当該暖房モードでは、制御装置60が除湿用開閉弁15aにてバイパス通路22aを閉塞すると共に、暖房用開閉弁15bにて暖房用通路22bを開く。更に、暖房用膨張弁14aを絞り状態とし、冷房用膨張弁14bを全閉する。
従って、暖房モードの冷凍サイクル装置10では、圧縮機11→室内凝縮器12→暖房用膨張弁14a→室外熱交換器16→暖房用開閉弁15b→アキュムレータ21→圧縮機11の順に冷媒が循環するサイクルが構成される。

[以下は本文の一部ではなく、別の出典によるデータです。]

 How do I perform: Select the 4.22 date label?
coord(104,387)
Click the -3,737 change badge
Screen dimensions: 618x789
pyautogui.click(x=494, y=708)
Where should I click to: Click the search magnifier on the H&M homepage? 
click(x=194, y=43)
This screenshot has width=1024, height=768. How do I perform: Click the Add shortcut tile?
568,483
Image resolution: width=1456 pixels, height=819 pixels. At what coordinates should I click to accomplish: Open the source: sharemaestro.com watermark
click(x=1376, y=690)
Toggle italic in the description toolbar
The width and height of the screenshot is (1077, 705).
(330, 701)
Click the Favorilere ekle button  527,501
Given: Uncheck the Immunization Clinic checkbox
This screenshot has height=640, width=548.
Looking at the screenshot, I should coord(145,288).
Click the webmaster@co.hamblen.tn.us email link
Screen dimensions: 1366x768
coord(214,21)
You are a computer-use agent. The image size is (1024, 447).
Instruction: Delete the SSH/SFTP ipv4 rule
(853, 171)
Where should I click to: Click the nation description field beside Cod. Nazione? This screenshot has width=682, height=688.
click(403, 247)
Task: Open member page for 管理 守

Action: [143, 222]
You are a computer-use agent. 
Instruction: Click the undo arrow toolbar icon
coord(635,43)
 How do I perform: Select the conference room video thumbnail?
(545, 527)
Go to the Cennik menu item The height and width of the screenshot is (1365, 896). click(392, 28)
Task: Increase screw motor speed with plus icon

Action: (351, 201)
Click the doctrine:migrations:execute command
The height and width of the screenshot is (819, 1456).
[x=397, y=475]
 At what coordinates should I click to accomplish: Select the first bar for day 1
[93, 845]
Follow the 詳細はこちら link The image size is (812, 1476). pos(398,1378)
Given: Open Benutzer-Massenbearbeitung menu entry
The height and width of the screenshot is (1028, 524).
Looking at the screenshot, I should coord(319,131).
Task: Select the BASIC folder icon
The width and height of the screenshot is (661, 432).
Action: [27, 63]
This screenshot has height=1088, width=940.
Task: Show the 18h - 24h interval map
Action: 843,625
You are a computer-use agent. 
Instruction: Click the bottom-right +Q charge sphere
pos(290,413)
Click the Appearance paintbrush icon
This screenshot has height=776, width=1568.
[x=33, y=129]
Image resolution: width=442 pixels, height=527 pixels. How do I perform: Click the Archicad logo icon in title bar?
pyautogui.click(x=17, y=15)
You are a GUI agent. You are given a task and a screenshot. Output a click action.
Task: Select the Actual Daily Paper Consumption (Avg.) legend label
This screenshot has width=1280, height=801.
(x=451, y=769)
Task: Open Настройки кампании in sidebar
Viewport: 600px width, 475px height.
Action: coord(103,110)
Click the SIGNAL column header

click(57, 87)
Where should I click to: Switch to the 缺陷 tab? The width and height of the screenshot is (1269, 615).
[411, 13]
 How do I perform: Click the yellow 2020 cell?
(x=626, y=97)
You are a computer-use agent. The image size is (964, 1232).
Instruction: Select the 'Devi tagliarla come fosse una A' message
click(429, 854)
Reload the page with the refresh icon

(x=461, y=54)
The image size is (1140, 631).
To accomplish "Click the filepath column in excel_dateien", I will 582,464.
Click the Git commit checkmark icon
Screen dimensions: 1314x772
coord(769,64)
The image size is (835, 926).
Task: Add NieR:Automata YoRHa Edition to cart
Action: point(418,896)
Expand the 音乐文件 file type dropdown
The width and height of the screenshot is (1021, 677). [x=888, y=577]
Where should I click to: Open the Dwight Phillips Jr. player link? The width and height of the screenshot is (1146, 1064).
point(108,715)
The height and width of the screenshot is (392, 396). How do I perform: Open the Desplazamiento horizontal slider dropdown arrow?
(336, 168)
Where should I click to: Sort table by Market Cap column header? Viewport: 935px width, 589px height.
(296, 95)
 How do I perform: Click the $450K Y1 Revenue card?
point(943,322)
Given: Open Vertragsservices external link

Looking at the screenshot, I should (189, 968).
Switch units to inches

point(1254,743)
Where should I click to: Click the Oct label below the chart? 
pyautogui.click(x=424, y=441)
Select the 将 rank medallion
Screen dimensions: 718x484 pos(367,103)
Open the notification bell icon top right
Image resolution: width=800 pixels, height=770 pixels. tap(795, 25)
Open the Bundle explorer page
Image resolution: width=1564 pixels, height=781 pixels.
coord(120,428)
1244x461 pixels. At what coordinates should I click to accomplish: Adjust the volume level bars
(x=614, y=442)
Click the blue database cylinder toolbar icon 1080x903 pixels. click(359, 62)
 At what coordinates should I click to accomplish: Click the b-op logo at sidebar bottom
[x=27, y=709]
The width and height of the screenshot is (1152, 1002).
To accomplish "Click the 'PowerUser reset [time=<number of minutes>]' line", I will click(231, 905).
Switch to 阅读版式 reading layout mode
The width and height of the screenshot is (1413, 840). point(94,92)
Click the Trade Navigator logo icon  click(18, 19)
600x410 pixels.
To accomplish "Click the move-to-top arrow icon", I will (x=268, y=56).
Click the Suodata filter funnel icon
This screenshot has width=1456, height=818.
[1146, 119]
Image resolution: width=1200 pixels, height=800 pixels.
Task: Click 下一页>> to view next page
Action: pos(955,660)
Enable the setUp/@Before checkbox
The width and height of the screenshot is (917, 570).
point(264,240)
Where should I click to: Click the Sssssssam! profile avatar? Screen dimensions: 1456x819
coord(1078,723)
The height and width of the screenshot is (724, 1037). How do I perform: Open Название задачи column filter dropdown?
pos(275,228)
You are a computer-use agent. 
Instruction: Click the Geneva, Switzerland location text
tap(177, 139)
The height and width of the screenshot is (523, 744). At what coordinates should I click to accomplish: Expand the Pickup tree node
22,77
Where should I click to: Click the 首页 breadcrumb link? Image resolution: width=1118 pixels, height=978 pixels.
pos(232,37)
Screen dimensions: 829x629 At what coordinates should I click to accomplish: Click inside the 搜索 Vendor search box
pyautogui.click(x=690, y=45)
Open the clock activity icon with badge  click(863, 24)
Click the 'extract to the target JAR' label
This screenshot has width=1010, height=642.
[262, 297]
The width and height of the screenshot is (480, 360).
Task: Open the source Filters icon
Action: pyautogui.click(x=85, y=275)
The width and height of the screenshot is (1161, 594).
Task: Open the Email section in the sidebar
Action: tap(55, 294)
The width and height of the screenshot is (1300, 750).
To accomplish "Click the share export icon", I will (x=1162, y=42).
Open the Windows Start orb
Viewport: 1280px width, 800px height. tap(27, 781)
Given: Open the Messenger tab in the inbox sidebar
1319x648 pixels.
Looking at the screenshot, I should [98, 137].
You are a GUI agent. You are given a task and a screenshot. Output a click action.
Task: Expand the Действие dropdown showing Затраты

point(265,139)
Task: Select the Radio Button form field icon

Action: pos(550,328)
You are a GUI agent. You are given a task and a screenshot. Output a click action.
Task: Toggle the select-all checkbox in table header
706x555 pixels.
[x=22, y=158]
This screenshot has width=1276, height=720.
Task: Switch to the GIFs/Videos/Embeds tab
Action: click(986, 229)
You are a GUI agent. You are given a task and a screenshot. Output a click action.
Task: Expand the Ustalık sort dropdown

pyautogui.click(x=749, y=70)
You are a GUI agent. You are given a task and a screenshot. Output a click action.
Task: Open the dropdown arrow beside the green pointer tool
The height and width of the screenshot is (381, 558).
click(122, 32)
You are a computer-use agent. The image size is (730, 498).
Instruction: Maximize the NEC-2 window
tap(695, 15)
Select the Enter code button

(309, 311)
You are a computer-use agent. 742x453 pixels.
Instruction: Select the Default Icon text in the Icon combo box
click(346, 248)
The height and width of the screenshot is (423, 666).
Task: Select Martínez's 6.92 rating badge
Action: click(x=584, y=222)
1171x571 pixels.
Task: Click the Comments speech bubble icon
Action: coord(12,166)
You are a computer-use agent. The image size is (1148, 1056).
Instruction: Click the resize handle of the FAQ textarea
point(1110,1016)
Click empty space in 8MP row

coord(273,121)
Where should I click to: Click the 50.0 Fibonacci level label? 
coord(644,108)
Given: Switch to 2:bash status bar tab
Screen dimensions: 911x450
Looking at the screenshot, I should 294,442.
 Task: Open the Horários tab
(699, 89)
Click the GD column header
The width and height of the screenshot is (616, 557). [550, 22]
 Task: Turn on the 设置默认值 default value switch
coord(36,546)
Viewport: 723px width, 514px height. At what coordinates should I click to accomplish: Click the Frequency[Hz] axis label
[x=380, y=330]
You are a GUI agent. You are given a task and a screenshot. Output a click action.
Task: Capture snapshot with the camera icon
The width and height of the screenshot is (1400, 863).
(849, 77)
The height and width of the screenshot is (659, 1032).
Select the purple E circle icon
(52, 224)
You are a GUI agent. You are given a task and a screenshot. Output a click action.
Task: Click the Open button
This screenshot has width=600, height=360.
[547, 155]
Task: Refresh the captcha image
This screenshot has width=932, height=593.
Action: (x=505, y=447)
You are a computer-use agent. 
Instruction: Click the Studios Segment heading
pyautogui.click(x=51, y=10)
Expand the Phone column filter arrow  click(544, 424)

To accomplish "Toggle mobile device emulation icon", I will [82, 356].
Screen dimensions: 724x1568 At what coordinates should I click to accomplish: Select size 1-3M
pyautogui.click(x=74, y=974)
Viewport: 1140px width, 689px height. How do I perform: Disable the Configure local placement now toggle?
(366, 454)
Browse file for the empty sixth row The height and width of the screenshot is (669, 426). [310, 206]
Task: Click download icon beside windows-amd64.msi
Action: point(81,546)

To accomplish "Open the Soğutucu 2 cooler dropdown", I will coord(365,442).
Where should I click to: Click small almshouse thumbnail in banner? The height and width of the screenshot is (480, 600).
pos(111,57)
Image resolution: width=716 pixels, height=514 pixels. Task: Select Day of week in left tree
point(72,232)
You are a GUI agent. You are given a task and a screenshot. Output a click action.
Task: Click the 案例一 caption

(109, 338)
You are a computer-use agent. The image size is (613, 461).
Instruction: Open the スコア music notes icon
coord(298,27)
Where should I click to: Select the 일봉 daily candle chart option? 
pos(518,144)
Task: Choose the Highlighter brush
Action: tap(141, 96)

このサイクル構成で、制御装置60が、目標吹出温度TAO、センサ群の検出信号等に基づいて、各種制御機器の作動状態(各種制御機器へ出力する制御信号)を決定する。例えば、暖房用膨張弁14aへ出力される制御信号については、暖房用膨張弁14aへ流入する冷媒の過冷却度が、サイクルの成績係数(COP)を最大値に近づけるように予め定められた目標過冷却度に近づくように決定される。
又、エアミックスドア34のサーボモータへ出力される制御信号については、エアミックスドア34が冷風バイパス通路35を閉塞し、室内蒸発器18を通過後の送風空気の全流量が室内凝縮器12側の空気通路を通過するように決定される。
暖房モードの冷凍サイクル装置10では、室内凝縮器12を送風空気に対する放熱器として機能させ、室外熱交換器16を蒸発器として機能させる。そして、室外熱交換器16にて冷媒が蒸発する際に外気から吸熱した熱を室内凝縮器12にて送風空気に放熱する。これにより、車室内に供給される送風空気を加熱することができる為、暖房モードの車両用空調装置1は、車室内の暖房を行うことができる。
第1実施形態に係る車両用空調装置1においては、運転モードを切り替える際に、除湿用開閉弁15a、暖房用開閉弁15bの開閉状態の切り替えが行われる。この運転モードの切替時に生じる異音として、冷媒通過音が知られている。
冷媒通過音は、除湿用開閉弁15a、暖房用開閉弁15bのような切替弁が閉状態で、且つ、当該切替弁の前後に圧力差がある場合において、切替弁を閉状態から開状態に動作させた場合に生じる。この為、冷媒通過音の発生原因は、切替弁の下流に対する流体の急流出であると考えられる。
従って、第1実施形態に係る車両用空調装置1の場合、除湿用開閉弁15a、暖房用開閉弁15bに対して冷媒による差圧がかかった状態で、除湿用開閉弁15a、暖房用開閉弁15bを閉状態から開状態に切り替えた場合に、冷媒通過音が発生することが想定される。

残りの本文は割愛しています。